Du fait de la prévalence culturelle des Anglo-Saxons depuis au moins la seconde moitié du XXème siècle, on l'oublie souvent. Pourtant, la littérature francophone a une illustre tradition dans le genre fantastique. Edité en 1943, le Malpertuis de Jean Ray (le pseudonyme le plus connu de l'écrivain belge Raymond Jean Marie de Kremer) est un classique dans cette veine. A l'occasion d'une réédition toute récente, ce statut nous est rappelé par le pape actuel de la fantasy à la française, Jean-Philippe Jaworski, qui en signe la préface.

JEAN RAY - Malpertuis

Ce roman parle de la maison maudite dont il porte le nom, à travers le témoignage successif de plusieurs narrateurs, notamment (et surtout) celui de Jean-Jacques Grandsire, le héros de ce drame, et l'une de ses victimes. Celui (spoiler alert) dont on découvrira qu'il est irrémédiablement lié à cette demeure maléfique, et qu'il ne pourra jamais lui échapper.

Le propriétaire de ce domaine sinistre, un certain Cassave, est l'oncle de Jean-Jacques. Il est aussi un vieillard riche et inquiétant, adepte des sciences occultes.

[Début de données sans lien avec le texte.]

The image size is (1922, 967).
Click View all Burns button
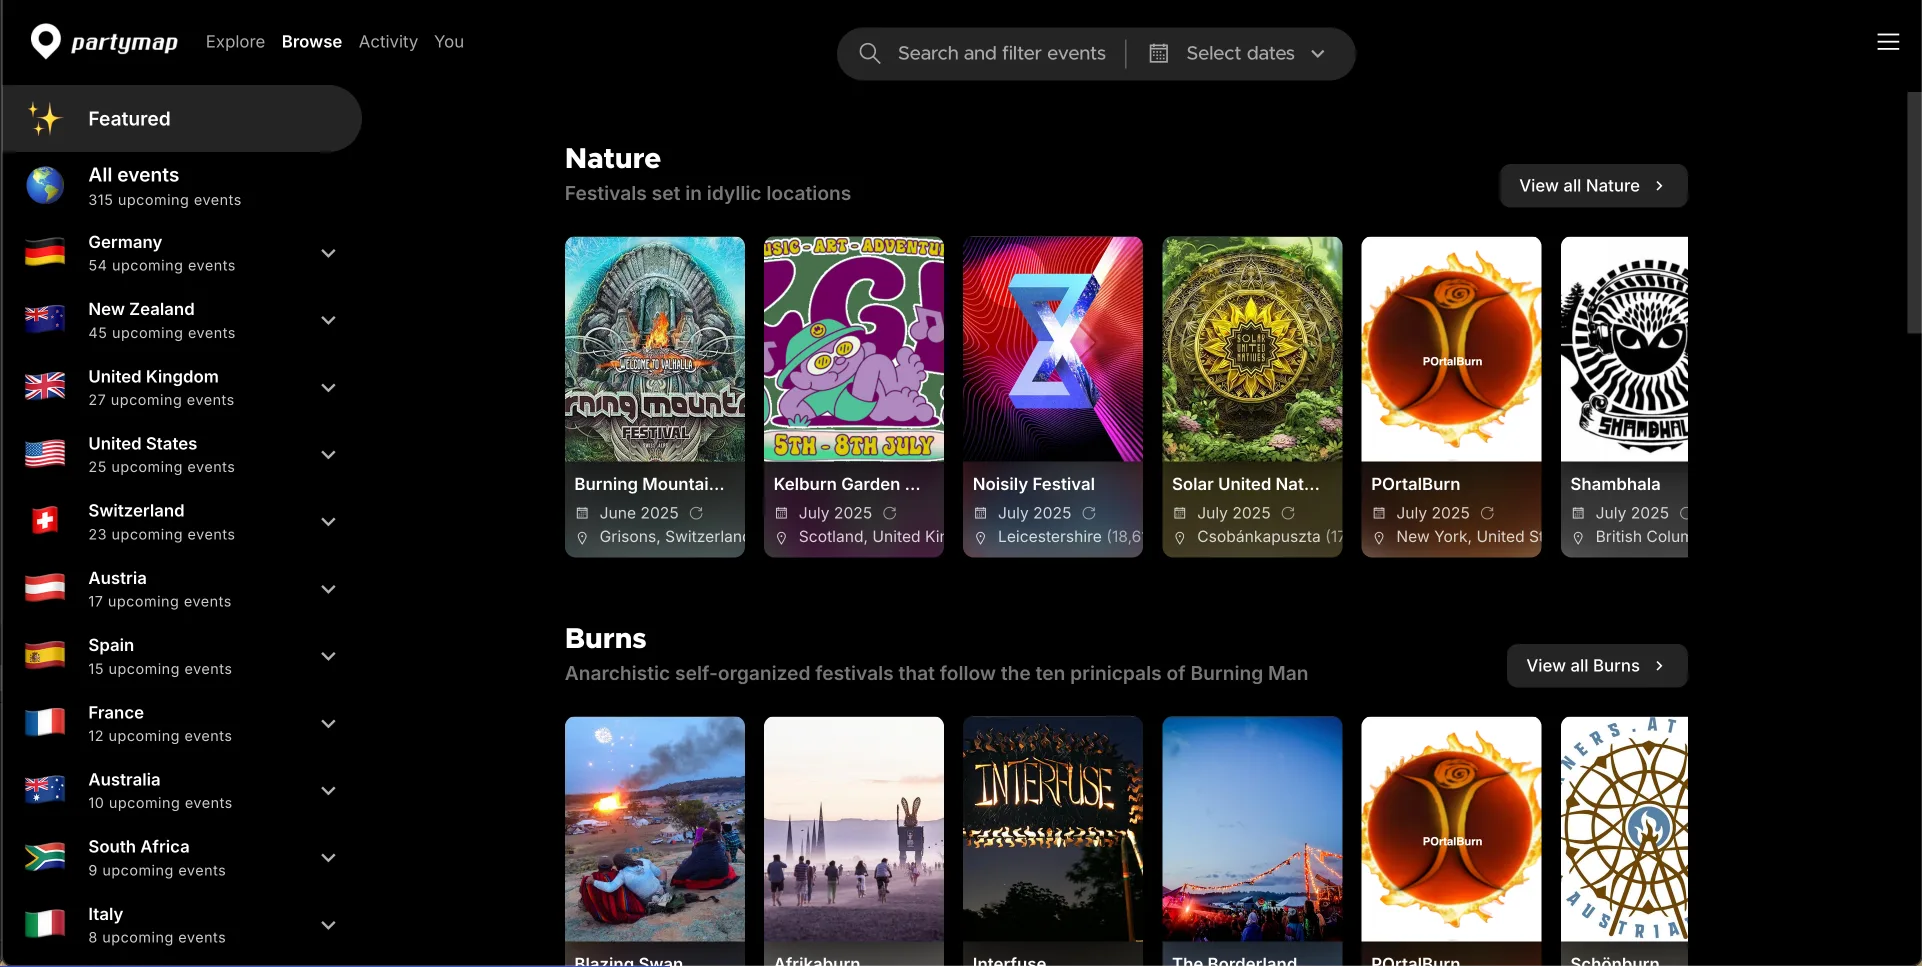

Sur le point de mourir, il fait venir plusieurs héritiers potentiels et, contre une rente confortable, il leur demande de vivre tous ensemble au sein de Malpertuis, stipulant que le dernier individu (ou que le dernier couple) survivant héritera de sa fortune.

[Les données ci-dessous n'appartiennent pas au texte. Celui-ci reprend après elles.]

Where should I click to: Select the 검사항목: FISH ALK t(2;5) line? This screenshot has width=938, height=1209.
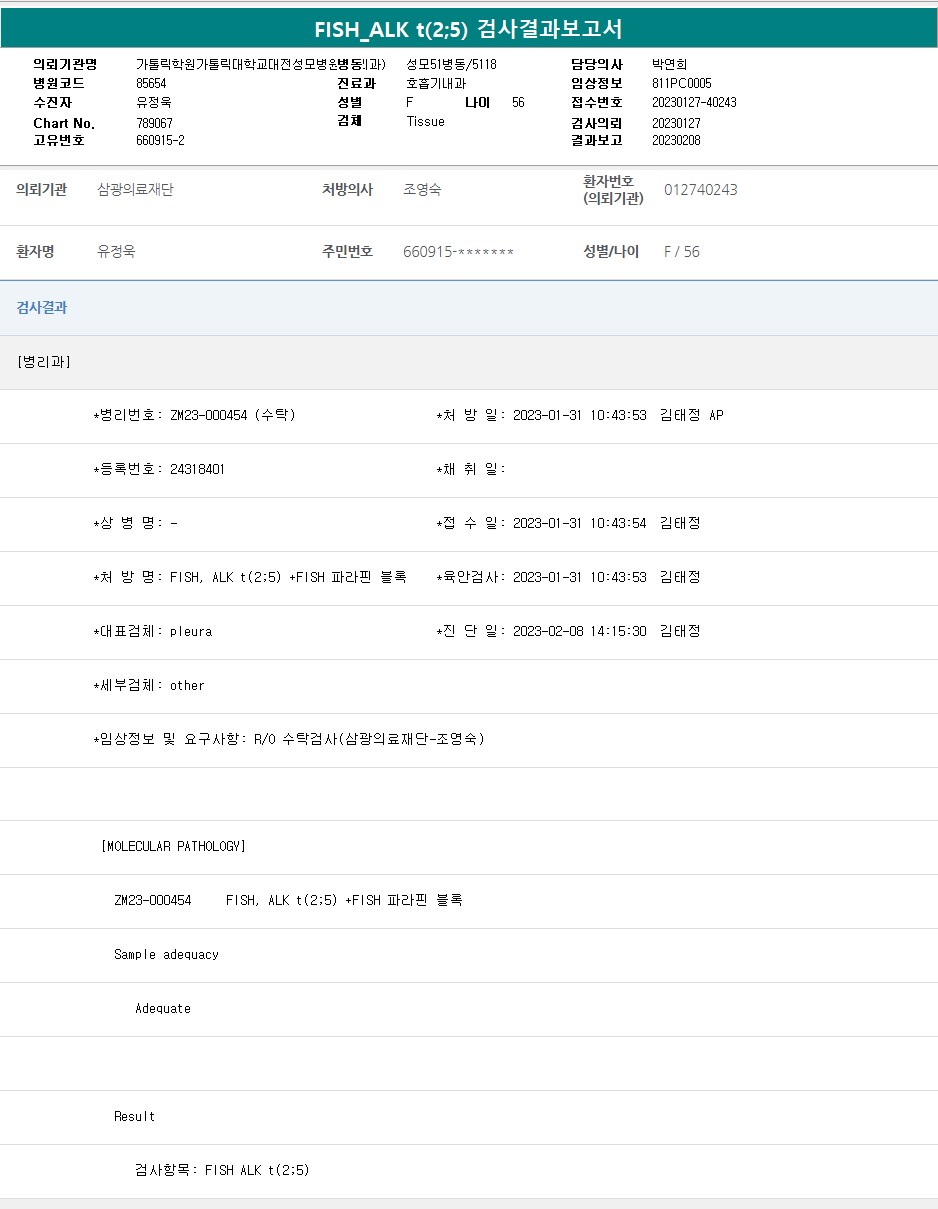pos(222,1171)
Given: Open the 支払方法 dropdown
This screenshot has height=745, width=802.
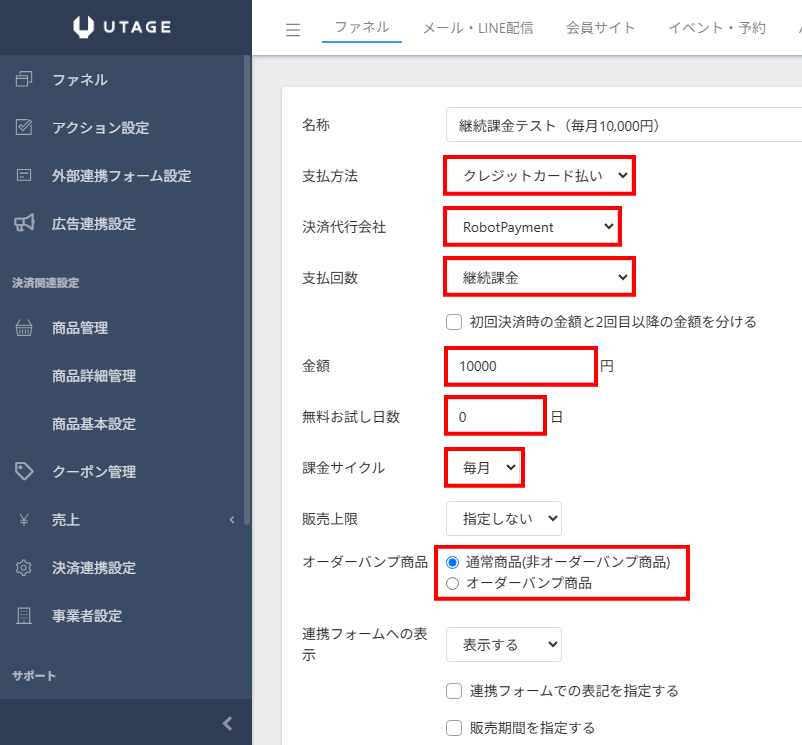Looking at the screenshot, I should point(540,175).
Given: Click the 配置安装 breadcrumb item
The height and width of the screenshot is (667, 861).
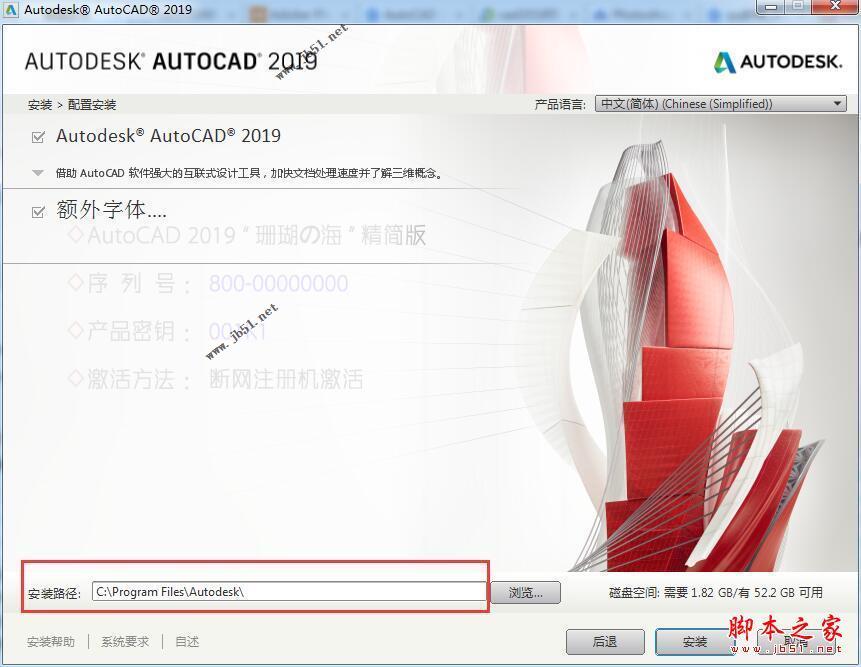Looking at the screenshot, I should click(92, 105).
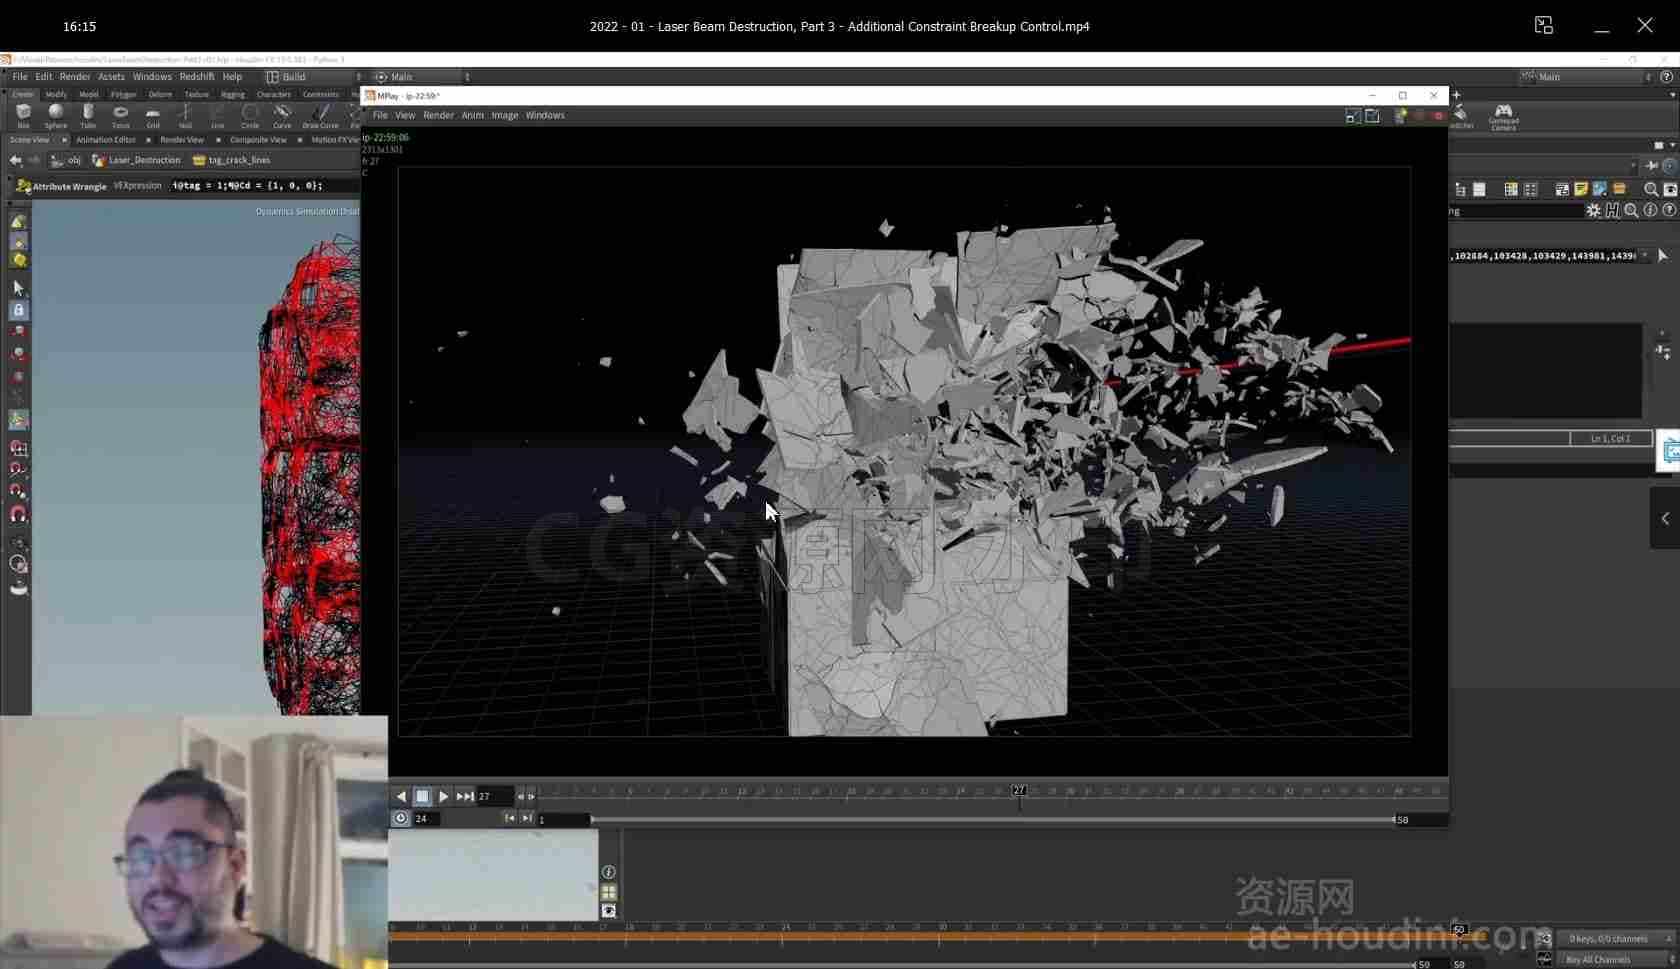Toggle the red record button in MPlay
Image resolution: width=1680 pixels, height=969 pixels.
pyautogui.click(x=1439, y=116)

Mais rapidement, la maison dévoile ses maléfices. Elle semble hantée par des êtres fantastiques, qui s'agitent dans les combles ou qui s'ingénient à éteindre les lumières. Certains des légataires potentiels qui cohabitent pour l'occasion, ne semblent eux-mêmes pas tout à fait normaux. Et le jeune Jean-Jacques qui, en marge de ses aventures amoureuses avec de jolies pensionnaires, cherche à dénouer tout cela, se retrouve embarqué dans cette folie surnaturelle. Très vite, survient un déluge de phénomènes paranormaux et effrayants, puis le décès l'un après l'autre, dans des circonstances troublantes, des différents hôtes de Malpertuis.

Les événements s'enchainent, dans une ambiance fantasmagorique qui évoque la vieille littérature fantastique, ce roman gothique du XIXème siècle dont Jean Ray s'inspire. Nous sommes encore loin du fantastique actuel, celui qui suggère, celle qui ménage ses effets, celui qui joue avec parcimonie du surnaturel et qui prend patiemment le temps d'instiller la terreur dans la normalité d'une vie banale. Dans ce court roman condensé qu'est Malpertuis, nous sommes tout de suite ou presque en plein cauchemar. Et celui-ci ne fait que s'amplifier, jusqu'à une nuit de noël terrible et fatidique, où s'affrontent anciennes et nouvelles croyances.

Le livre (attention, spoiler) fait part d'obsessions anciennes qui fleurent encore le XIXème siècle décadent et finissant, avec son mélange d'ésotérisme, de religiosité chrétienne et de passion antique. Le fond de l'histoire (je l'ai dit : spoiler), en effet, est que les dieux de la Grèce ancienne ont survécu au christianisme, bon an mal an, qu'ils marchent sur Terre (ou plus précisément dans Malpertuis), sous une forme dégradée, et que, déliés de l'emprise du Christianisme, ils déchainent ce qui leur reste de puissance. Mais c'est avec eux aussi que le roman prend une forme plus contemporaine.

Car si ce livre ne joue pas encore du fantastique réaliste auquel on s'est habitués, il n'est pas non plus que fantasmes, folies et irrationnel. Il y a bel et bien une intrigue, une enquête policière même, entreprise par Jean-Jacques Grandsire, et dénouée par ses successeurs. Elle est parsemée d'indices, qui ne se dévoilent qu'à la fin. Par moment, Malpertuis est une partie de Cluedo géant, remplie de Colonels Moutarde et de Madames Pervenche dont on doit deviner les desseins, ou la part ancienne dans la mythologie grecque.

Malpertuis est une œuvre située entre deux temps. Ce livre n'est ni d'une époque, ni de l'autre. Il est de la littérature classique qui s'adonne avec classe à un mauvais genre. Il est délicieusement rétro, daté et suranné. Il est à (re)découvrir.